[start of Text excerpt]

Monday, July 29, 2013

No Way In H%@# Martha Made These

There is no way in hell Martha Stewart made these:

My friend Phoebe and I had seen an article in Martha Stewart Living the year before about how to make these beautiful concrete hypertufa pots.  What a great idea, we thought, and it looks so easy!
Ha, ha, ha, ha, ha, ha. Ha!
Boy, were we in for a surprise.  I always crack up at the pictures of Martha in that magazine, and yes I have a subscription. She and I have a love/hate relationship.  That brilliant little bitch sure knows how to come up with some amazing ideas, and she is probably the best in the biz when it comes to marketing and branding yourself.  But, do you honestly think she has participated in every project that she is pictured doing?  I believe she participated in posing for that project, but partaking is completely different.

In case you are wondering if we followed the instructions correctly, we did.  To the "t".  Here they are in case you dare to defy our "Martha Fail" and prove us wrong.  Don't say we didn't warn you.

The Martha Stewart Show, January 2010
Make beautiful garden containers that will last for years with this wonderful hypertufa technique. The term "hypertufa" refers to a type of artificial stone, and is a conglomerate of the words "tufa," a natural volcanic rock, and "hyper," a prefix meaning excessively or extremely; hypertufa are extremely rock-like containers.
You can use almost anything that has an interesting shape for a mold, such as an old tub, bin, or nursery pot. Keep in mind that this mixture is an approximation, and not an exact science -- you can play around with the measurements.
This recipe will make really light pots; if you want heavier, sturdier pots, simply add more cement to the mixture.
  • Rubber gloves
  • Dust mask
  • Perlite
  • Peat moss
  • Portland cement
  • Cement pigment (optional)
  • Acrylic fibers (if making larger-size pot)
  • Plastic tub
  • Water
  • Spray cooking oil
  • Mold (Martha used a nursery pot)
  • Small wooden dowel (optional)
  • Plastic bags
  • Wire brush or sandpaper
  • Buttermilk (optional)
HYPERTUFA POTS HOW-TO1. Wearing rubber gloves and a dust mask to avoid breathing cement dust, mix 3 parts perlite, 3 parts peat moss, and 2 parts Portland cement in a plastic tub. If desired, add cement pigment for color. If making a large pot, add acrylic fibers for strength.
2. Add water to tub, a bit at a time, until the mixture has the consistency of moist cottage cheese.

[end of Text excerpt]
[start of Dataset content]

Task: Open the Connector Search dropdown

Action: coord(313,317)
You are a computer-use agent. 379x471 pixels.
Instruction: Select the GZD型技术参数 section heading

[end of Dataset content]

▸ **Directive 1**
According to the hypertufa pot blog post, what does the term "hypertufa" refer to?
▸ **Directive 2**
Print the part of the hypertufa pot blog post that begins at the words "The Martha Stewart" and stops after "Cement pigment (optional)".
▸ **Directive 3**
Continue the hypertufa pot blog post from where it ends.
The material has no connection to the blog post about hypertufa pots.

▸ **Exercise answer 1**
It refers to a type of artificial stone.

▸ **Exercise answer 2**
The Martha Stewart Show, January 2010
Make beautiful garden containers that will last for years with this wonderful hypertufa technique. The term "hypertufa" refers to a type of artificial stone, and is a conglomerate of the words "tufa," a natural volcanic rock, and "hyper," a prefix meaning excessively or extremely; hypertufa are extremely rock-like containers.
You can use almost anything that has an interesting shape for a mold, such as an old tub, bin, or nursery pot. Keep in mind that this mixture is an approximation, and not an exact science -- you can play around with the measurements.
This recipe will make really light pots; if you want heavier, sturdier pots, simply add more cement to the mixture.
  • Rubber gloves
  • Dust mask
  • Perlite
  • Peat moss
  • Portland cement
  • Cement pigment (optional)

▸ **Exercise answer 3**
3. Spray inside of mold with cooking oil. Push a handful of wet hypertufa mixture firmly against the bottom of the mold. Repeat until you have made a bottom base that is approximately 1 inch thick. Push handfuls of wet hypertufa mixture firmly against the sides of container approximately 3/4 inches in thickness. Continue until rim of mold is reached. Press bottom and sides firmly to remove air pockets.
4. Create drainage hole by pushing finger or small dowell through the bottom of mold so that it penetrates the hypertufa mixture.
5. Cover with plastic bag, let dry for about 48 hours.
6. Take off plastic bag and remove pot from mold (pot with be slightly wet). Using a wire brush or sandpaper sponge, rough up the surface of the hypertufa for a more rustic appearance. Let sit for 2 to 3 weeks to dry completely.
7. If desired, coat pot with buttermilk and moss; the moss will grow around the pot.

This concrete bag is rediculously heavy.  Thanks to Jesse for saving our backs on that one.

 Here are the molds we chose:

 Talk about doing things right, of course we had a Blueberry Thyme Collins to ease the work load a little bit while covering our baskets in duct tape.

 We did everything very precisely, we measured and mixed and poured exactly according to instruction.

 Lily was an excellent assistant.
The mixing was the absolute worst part.  It was heavy and tiresome.  We had to keep switching off because our arms got so tired.  This project was way more labor intensive than we had anticipated.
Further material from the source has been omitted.